STATED PROBLEM —
Reproduce the following rows verbatim.

LISTING —
########################################

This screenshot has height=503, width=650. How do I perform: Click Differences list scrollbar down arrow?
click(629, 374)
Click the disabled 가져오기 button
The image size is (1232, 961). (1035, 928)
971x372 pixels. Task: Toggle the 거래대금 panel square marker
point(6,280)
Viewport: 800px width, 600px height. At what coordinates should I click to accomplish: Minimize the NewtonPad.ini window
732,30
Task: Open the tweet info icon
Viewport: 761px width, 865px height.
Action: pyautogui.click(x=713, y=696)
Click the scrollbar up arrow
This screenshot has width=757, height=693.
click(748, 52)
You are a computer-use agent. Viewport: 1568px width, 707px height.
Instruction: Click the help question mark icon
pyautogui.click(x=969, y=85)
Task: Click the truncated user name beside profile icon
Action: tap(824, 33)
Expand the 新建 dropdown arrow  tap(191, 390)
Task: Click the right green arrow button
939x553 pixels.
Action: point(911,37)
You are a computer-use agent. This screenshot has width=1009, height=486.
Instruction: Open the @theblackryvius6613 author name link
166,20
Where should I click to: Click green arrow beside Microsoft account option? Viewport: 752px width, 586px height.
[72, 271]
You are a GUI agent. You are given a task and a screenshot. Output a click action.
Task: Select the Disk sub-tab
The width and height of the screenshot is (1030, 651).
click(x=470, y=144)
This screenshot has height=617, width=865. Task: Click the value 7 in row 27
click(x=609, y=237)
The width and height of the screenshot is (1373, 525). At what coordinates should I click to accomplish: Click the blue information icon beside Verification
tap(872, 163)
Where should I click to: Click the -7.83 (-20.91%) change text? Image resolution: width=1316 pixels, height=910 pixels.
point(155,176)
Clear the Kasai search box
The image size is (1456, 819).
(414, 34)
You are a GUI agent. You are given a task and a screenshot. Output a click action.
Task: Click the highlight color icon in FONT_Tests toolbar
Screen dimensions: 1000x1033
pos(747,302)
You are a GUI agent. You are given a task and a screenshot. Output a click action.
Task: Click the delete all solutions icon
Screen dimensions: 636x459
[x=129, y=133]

########################################

COMPLETED TASK —
This screenshot has height=503, width=650. How do I perform: Click Differences list scrollbar down arrow?
click(629, 374)
Click the disabled 가져오기 button
The image size is (1232, 961). (1035, 928)
971x372 pixels. Task: Toggle the 거래대금 panel square marker
point(6,280)
Viewport: 800px width, 600px height. At what coordinates should I click to accomplish: Minimize the NewtonPad.ini window
732,30
Task: Open the tweet info icon
Viewport: 761px width, 865px height.
Action: pyautogui.click(x=713, y=696)
Click the scrollbar up arrow
This screenshot has width=757, height=693.
click(748, 52)
You are a computer-use agent. Viewport: 1568px width, 707px height.
Instruction: Click the help question mark icon
pyautogui.click(x=969, y=85)
Task: Click the truncated user name beside profile icon
Action: tap(824, 33)
Expand the 新建 dropdown arrow  tap(191, 390)
Task: Click the right green arrow button
939x553 pixels.
Action: point(911,37)
You are a computer-use agent. This screenshot has width=1009, height=486.
Instruction: Open the @theblackryvius6613 author name link
166,20
Where should I click to: Click green arrow beside Microsoft account option? Viewport: 752px width, 586px height.
[72, 271]
You are a GUI agent. You are given a task and a screenshot. Output a click action.
Task: Select the Disk sub-tab
The width and height of the screenshot is (1030, 651).
click(x=470, y=144)
This screenshot has height=617, width=865. Task: Click the value 7 in row 27
click(x=609, y=237)
The width and height of the screenshot is (1373, 525). At what coordinates should I click to accomplish: Click the blue information icon beside Verification
tap(872, 163)
Where should I click to: Click the -7.83 (-20.91%) change text? Image resolution: width=1316 pixels, height=910 pixels.
point(155,176)
Clear the Kasai search box
The image size is (1456, 819).
(414, 34)
You are a GUI agent. You are given a task and a screenshot. Output a click action.
Task: Click the highlight color icon in FONT_Tests toolbar
Screen dimensions: 1000x1033
pos(747,302)
You are a GUI agent. You are given a task and a screenshot. Output a click action.
Task: Click the delete all solutions icon
Screen dimensions: 636x459
[x=129, y=133]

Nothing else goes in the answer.